Bis auf eine Handvoll hätten alle ihre SchülerInnen ein Handy. Als sich andeutete, dass die Schulen schließen würden, haben sie selbst vorgeschlagen, einen Chatraum einzurichten. Und zwar über Discord, einen Onlinedienst, der bisher vor allem von Gamern genutzt wurde, um sich während des Computerspielens auszutauschen.
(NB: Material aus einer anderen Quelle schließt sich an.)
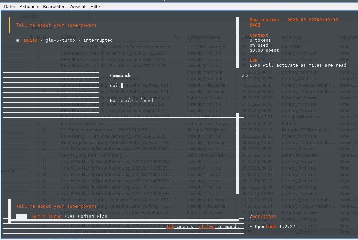This screenshot has height=240, width=358.
Task: Click the square icon before Build
Action: (x=17, y=40)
Auch die LehrerInnen lernen

Und nun eben auch von Lehrern. Zusammen haben Nagel und die SchülerInnen einen Stundenplan entwickelt, zwei- bis dreimal pro Woche gibt Nagel Unterricht und teilt in Videokonferenzen ihren Laptopbildschirm. Die SchülerInnen haben Lerngruppen gebildet und eigene Chaträume eingerichtet, die Nagel betreten kann. „Nicht nur meine Schüler lernen, auch ich lerne gerade dazu“, sagt Nagel. „Wir entwickeln das gemeinsam weiter und werden immer besser.“ Die meisten Schüler hätten sie sogar gebeten, in den Ferien weiterzumachen: Sie freuten sich auf jede Stunde und auf die sozialen Kontakte.
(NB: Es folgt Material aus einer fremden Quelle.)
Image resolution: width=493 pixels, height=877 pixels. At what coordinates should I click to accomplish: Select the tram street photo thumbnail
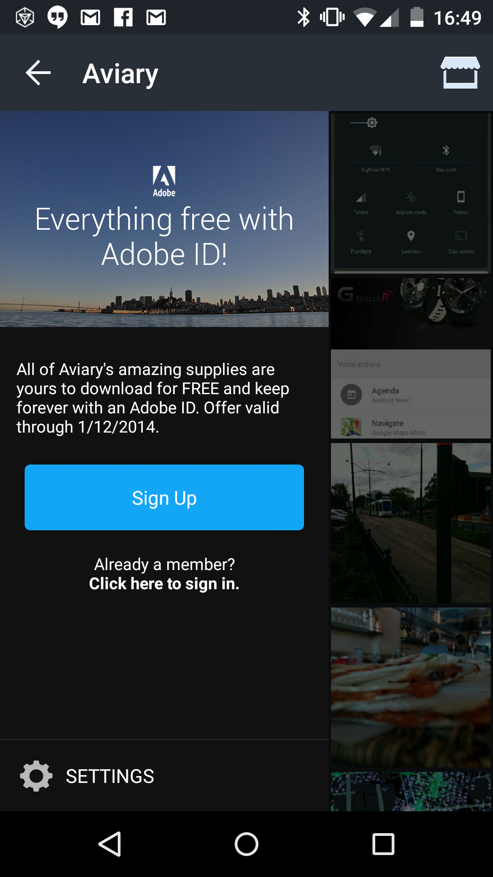[x=411, y=523]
An der Berg-Fidel-Schule ist die enge Beziehung zwischen Leh­re­rInnen, SchülerInnen und Eltern anders als an vielen anderen Schulen eingeübt. Trotzdem rechnet Schulleiter Stähling damit, dass SchülerInnen rausfallen werden. „Sie haben es dann, wenn die Schulen irgendwann wieder öffnen, doppelt schwer.“ Er appelliert daher an die Politik, jetzt auch darüber nachzudenken, wie SchülerInnen, die in armen Verhältnissen leben, durch die Digitalisierung des Unterrichts nicht noch stärker abgehängt werden. Laptops, die den Schulen schnell zum Ausleihen an Kinder zur Verfügung gestellt würden, seien eine Möglichkeit.

Bund und Länder wollen dagegen erst mal 100 Millionen Euro aus dem Digitalpakt für Lernsoftware zur Verfügungen stellen. Doch die hilft dann vor allem jenen Kindern, die zu Hause alles haben: Laptop, WLAN und eine Raum zum Lernen.